Partecipare a un talk show politico richiede tempo: il viaggio o anche solo la traversata del traffico della grande città; le inevitabili ritualità e attese prima dell’inizio; nelle ore precedenti, la messa a punto delle cose da dire; in certi casi l’ansante informazione su dati riguardanti il tema della serata, che non sempre, comprensibilmente, il leader o mini leader o esponente di una o dell’altra parte politica conosce, perché non si può conoscere tutto.
In quelle circostanze, non si è più sé stessi quanto piuttosto segretari di sé stessi. Nessuno prende parte a una trasmissione politica televisiva per portare un reale contributo, ancorché minimo, alla soluzione di un problema, ma soltanto perché bisogna esserci. Non per vincere, ma per non fare brutta figura, per non perdere.
Il risultato soddisfacente, anzi la meta agognata, in un talk show è lo zero a zero. Uno dei pochissimi risultati politici reali di un talk show è stata – sciaguratamente, dal mio punto di vista – la clamorosa affermazione di Berlusconi a Servizio pubblico, che ha ridato popolarità a lui e al suo allora dissestato partito e probabilmente, purtroppo, gli ha pure portato nuovi voti.
Una macchina divoratrice parassitaria di tempo e dunque intralcio allo studio dei problemi da risolvere sembra diventare pure il web, peraltro nato per comunicare e capace di permettere una straordinaria comunicazione, come è tante volte accaduto e ancora accade.
Ma pure il web sta diventando una fissazione solipsistica e maniacale, fonte di rapporti spesso astratti e irreali, che – anziché far conoscere il mondo grazie al computer – fa conoscere il computer invece del mondo, come nella famosa storia di quel tale che, quando gli mostrano la luna, non guarda la luna ma il dito che la indica.
Strumento di democrazia, il web può diventare un’assemblea pulsionale indistinta, che nega la democrazia ed è forse un sintomo rilevante di quella crisi della democrazia rappresentativa che sempre più ci sgomenta e che Tocqueville ha previsto con centocinquant’anni di anticipo, vedendo nell’America, culla e baluardo della democrazia, il laboratorio della sua degenerazione e dei rimedi a quest’ultima.
Le trasmissioni politiche televisive sono, in genere, condotte egregiamente e costituiscono un accattivante spettacolo per chi le guarda, probabilmente fra i più accattivanti fra quelli offerti dalla televisione.

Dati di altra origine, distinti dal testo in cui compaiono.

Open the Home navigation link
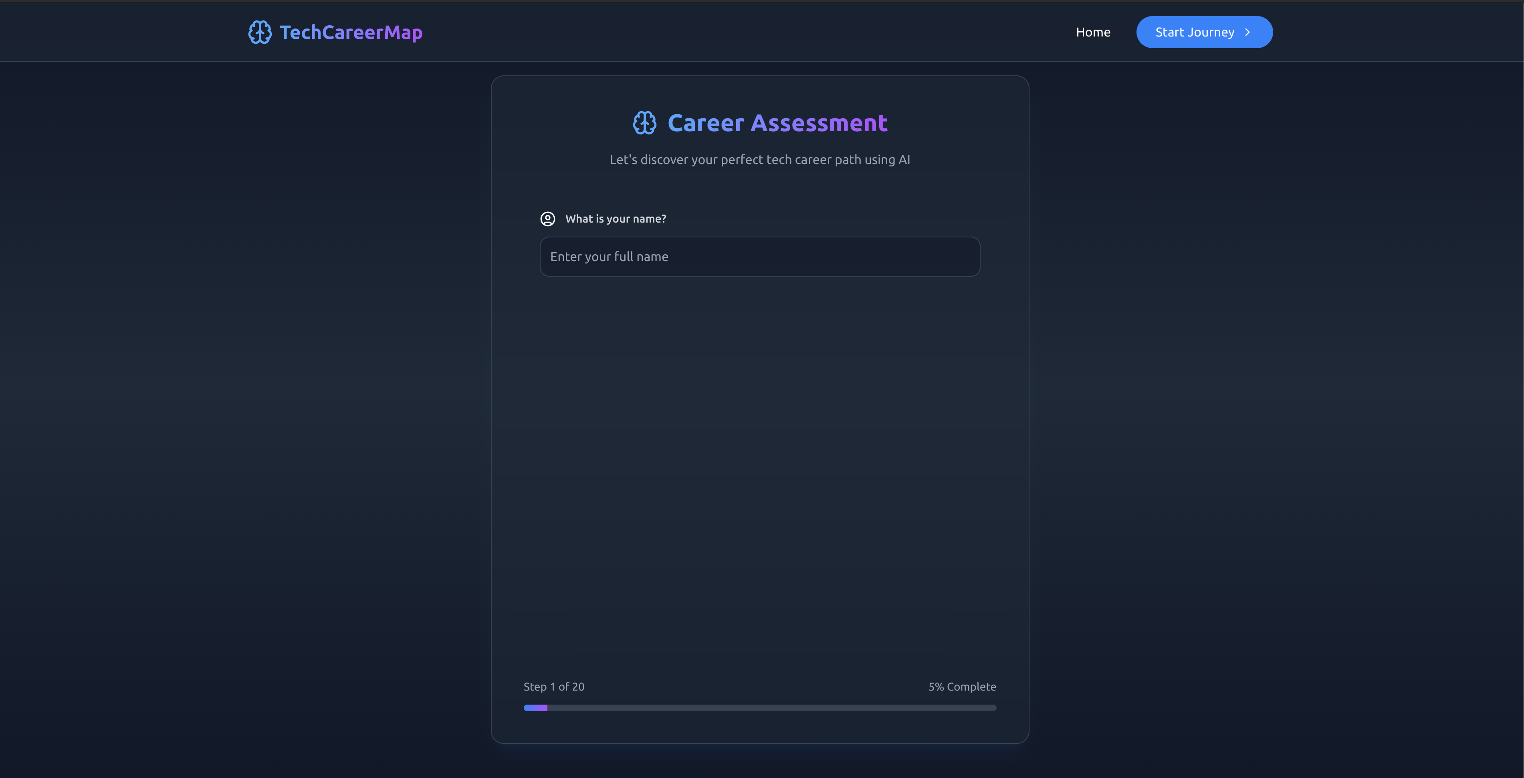This screenshot has height=778, width=1524. pos(1093,32)

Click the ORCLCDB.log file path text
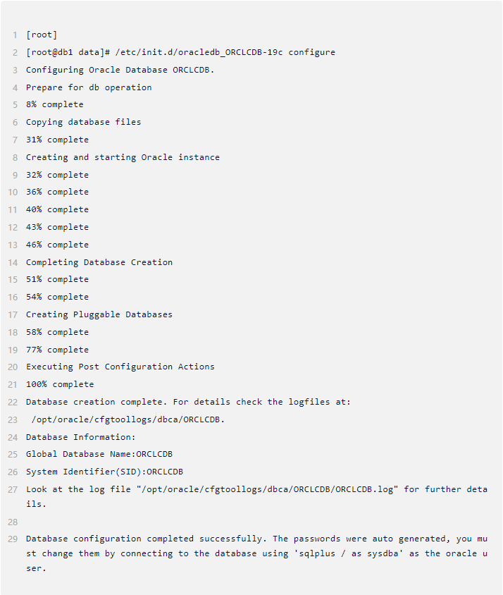pos(268,489)
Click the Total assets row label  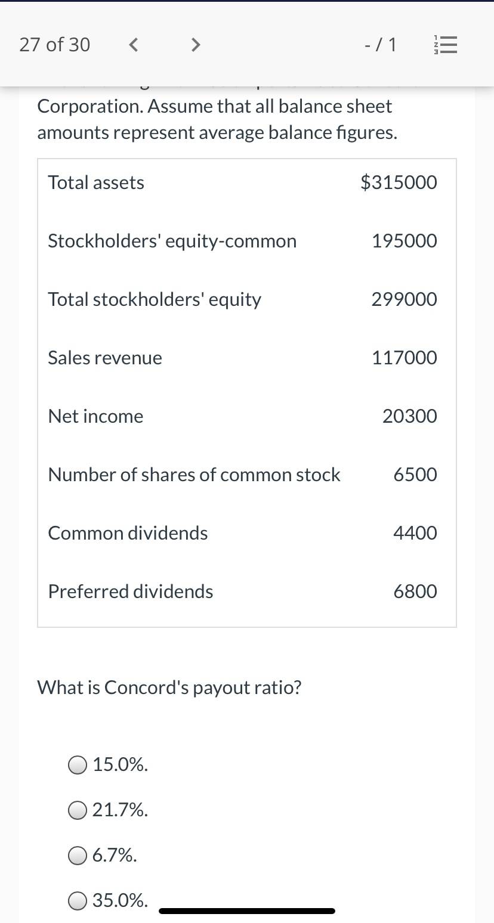tap(96, 182)

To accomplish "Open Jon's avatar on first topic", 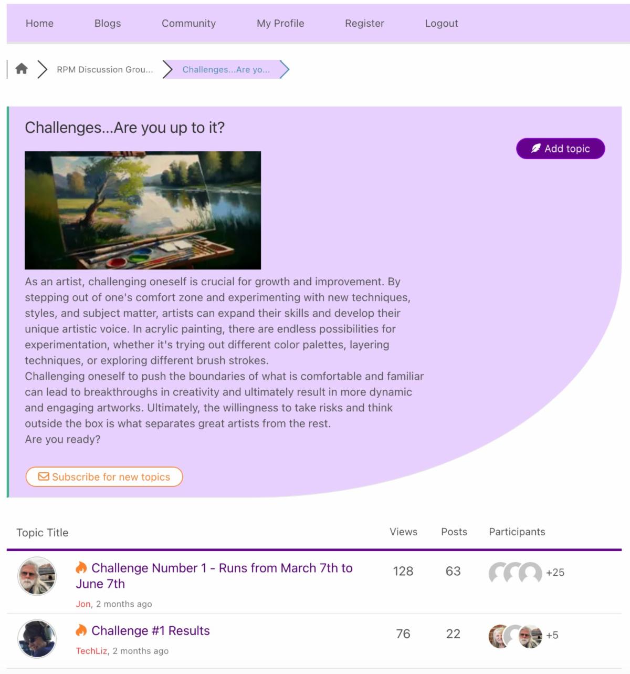I will click(x=37, y=576).
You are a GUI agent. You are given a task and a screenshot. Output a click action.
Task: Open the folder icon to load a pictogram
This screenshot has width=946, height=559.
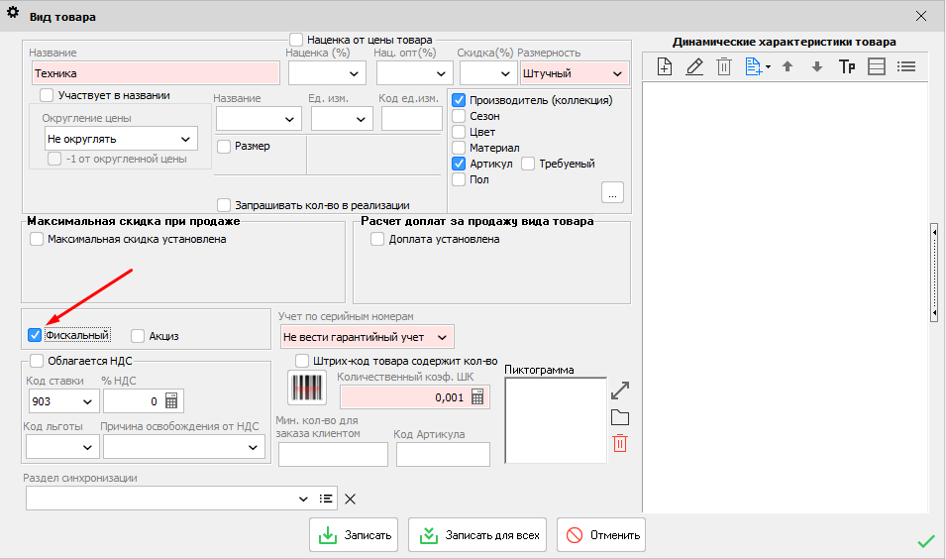coord(620,417)
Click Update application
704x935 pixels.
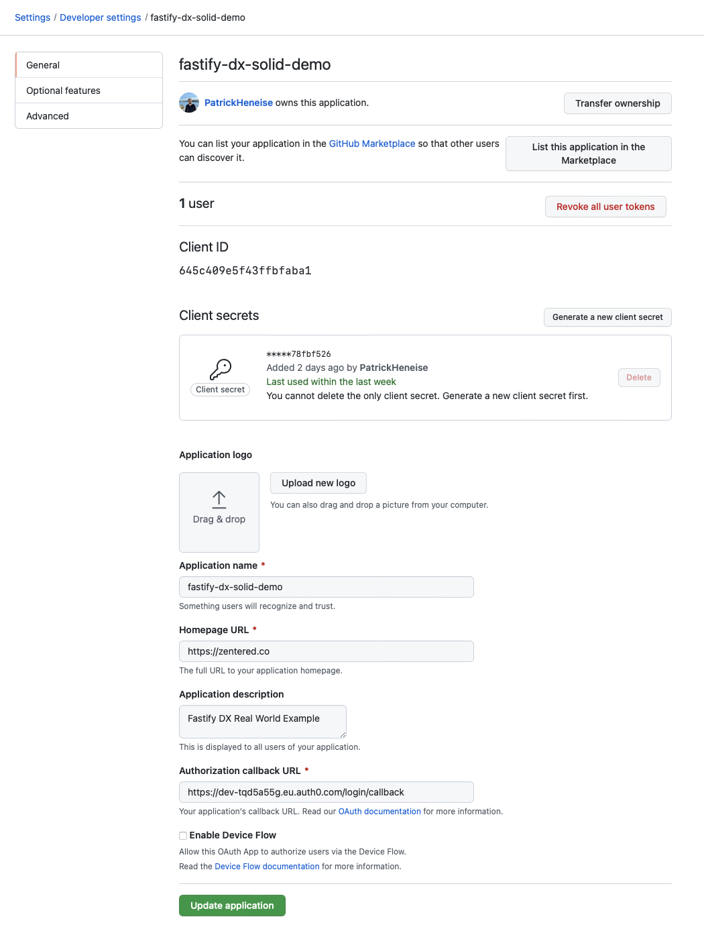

È una buona e bella cosa per chi la sera, dopo aver lavorato tutto il giorno – in ufficio, a scuola, in fabbrica, all’ospedale, nel negozio, alla ricerca di un impiego – ha bisogno di solleticanti distrazioni. Ma bisogna sapere che, così come un affascinante film o telefilm giallo non contribuisce a combattere la criminalità, un talk show politico non contribuisce, neanche indirettamente e alla lontana, ad aumentare la produttività, a migliorare l’assistenza sociale o a facilitare un accordo di governo. È una cosa simpatica per chi la guarda e sostanzialmente sterile per chi vi prende parte, come è sterile il crescente predominio, ormai necessario ma non perciò meno soffocante, del dire sul fare.
Un politico deve certo essere anche un attore, ma non solo un attore, altrimenti il tempo necessario per studiare la sua parte non gli lascia il tempo per accorgersi di ciò che sta accadendo intorno a lui.